Rare-earth upconversion (UC) nanophosphors that can convert near-infrared excitations into the visible light region are desirable for various applications such as photonics, photovoltaics and biological imaging. The choice of host lattices and the doping concentration of rare-earth ions are crucial for intense UC outputs and selective emission profiles. Here, we report the facile fabrication and UC performance of Vernier phase ytterbium oxyfluorides (V-YbOF) as a promising host lattice for the first time. Multiple doping sites with low symmetries (C₁ and C_s) in the V-YbOF structure and the layered Yb sublattice allowing high concentration of the sensitizer Yb³⁺ are expected to give novel and preferable UC performance. Experimentally, pure and rare-earth (Ho³⁺, Er³⁺, and Tm³⁺) doped V-YbOF nanoparticles were synthesized via a sol–gel process followed by subsequent fluorination treatment using polytetrafluoroethylene as the fluridizer.

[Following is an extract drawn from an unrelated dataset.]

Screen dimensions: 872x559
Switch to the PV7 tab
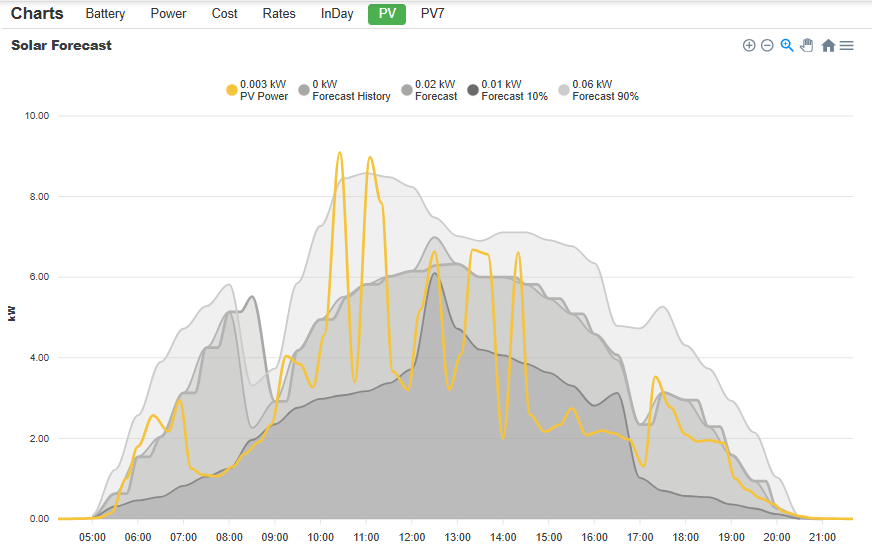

Tunable UC emissions with various red/green ratios were achieved in Ho³⁺ doped V-YbOF nanoparticles under 980 nm excitation. Single-band red (∼660 nm) UC luminescence and strong near-infrared emissions (centred at 700 and 805 nm) were observed in Er³⁺ and Tm³⁺ incorporated samples, respectively. The energy transfer mechanism was investigated by combined P–I measurements, lifetime evaluation and associated with the crystal structure feature. This work illustrates that Yb-rich compounds with low-dimensional structure features are also promising candidates as UC host lattices for a variety of applications.